Saved entries
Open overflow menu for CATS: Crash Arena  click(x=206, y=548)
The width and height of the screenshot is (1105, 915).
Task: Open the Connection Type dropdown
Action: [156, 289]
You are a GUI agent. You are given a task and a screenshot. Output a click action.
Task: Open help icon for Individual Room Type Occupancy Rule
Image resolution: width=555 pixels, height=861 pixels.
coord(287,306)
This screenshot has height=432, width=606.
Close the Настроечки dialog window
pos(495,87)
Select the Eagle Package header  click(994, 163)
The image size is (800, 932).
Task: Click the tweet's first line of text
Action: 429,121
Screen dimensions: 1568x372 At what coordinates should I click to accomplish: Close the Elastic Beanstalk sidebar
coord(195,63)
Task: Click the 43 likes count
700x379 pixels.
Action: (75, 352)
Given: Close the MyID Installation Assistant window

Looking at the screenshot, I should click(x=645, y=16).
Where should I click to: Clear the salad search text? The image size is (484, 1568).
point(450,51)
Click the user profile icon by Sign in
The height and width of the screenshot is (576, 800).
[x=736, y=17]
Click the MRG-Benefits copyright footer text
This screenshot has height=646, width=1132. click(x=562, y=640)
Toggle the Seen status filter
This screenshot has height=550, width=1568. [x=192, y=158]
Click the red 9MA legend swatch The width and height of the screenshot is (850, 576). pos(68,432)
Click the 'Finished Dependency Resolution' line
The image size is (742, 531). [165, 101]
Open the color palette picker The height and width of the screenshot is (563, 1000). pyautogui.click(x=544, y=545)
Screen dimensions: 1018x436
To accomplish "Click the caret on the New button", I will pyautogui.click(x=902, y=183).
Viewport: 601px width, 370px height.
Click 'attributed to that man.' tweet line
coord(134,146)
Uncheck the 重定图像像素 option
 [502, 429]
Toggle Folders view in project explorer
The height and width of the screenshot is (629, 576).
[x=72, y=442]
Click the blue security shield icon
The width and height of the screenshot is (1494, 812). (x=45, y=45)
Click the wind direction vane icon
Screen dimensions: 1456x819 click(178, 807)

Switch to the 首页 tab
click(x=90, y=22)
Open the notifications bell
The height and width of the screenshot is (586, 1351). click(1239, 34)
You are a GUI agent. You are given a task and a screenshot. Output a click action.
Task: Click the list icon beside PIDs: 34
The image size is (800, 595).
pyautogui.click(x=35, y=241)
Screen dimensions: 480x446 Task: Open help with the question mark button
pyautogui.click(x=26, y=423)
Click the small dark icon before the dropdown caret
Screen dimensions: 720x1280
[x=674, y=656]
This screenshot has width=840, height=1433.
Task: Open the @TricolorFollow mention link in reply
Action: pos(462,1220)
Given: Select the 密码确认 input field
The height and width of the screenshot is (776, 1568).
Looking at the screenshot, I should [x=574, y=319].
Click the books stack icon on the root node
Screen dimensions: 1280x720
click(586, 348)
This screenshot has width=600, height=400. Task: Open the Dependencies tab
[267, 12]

#### Problem to work on:
Set out exactly the run of lines that begins at the line holding "The image size is (800, 595)." and ends at the last line of the data.

#### Answer box:
The image size is (800, 595).
pyautogui.click(x=35, y=241)
Screen dimensions: 480x446 Task: Open help with the question mark button
pyautogui.click(x=26, y=423)
Click the small dark icon before the dropdown caret
Screen dimensions: 720x1280
[x=674, y=656]
This screenshot has width=840, height=1433.
Task: Open the @TricolorFollow mention link in reply
Action: pos(462,1220)
Given: Select the 密码确认 input field
The height and width of the screenshot is (776, 1568).
Looking at the screenshot, I should [x=574, y=319].
Click the books stack icon on the root node
Screen dimensions: 1280x720
click(586, 348)
This screenshot has width=600, height=400. Task: Open the Dependencies tab
[267, 12]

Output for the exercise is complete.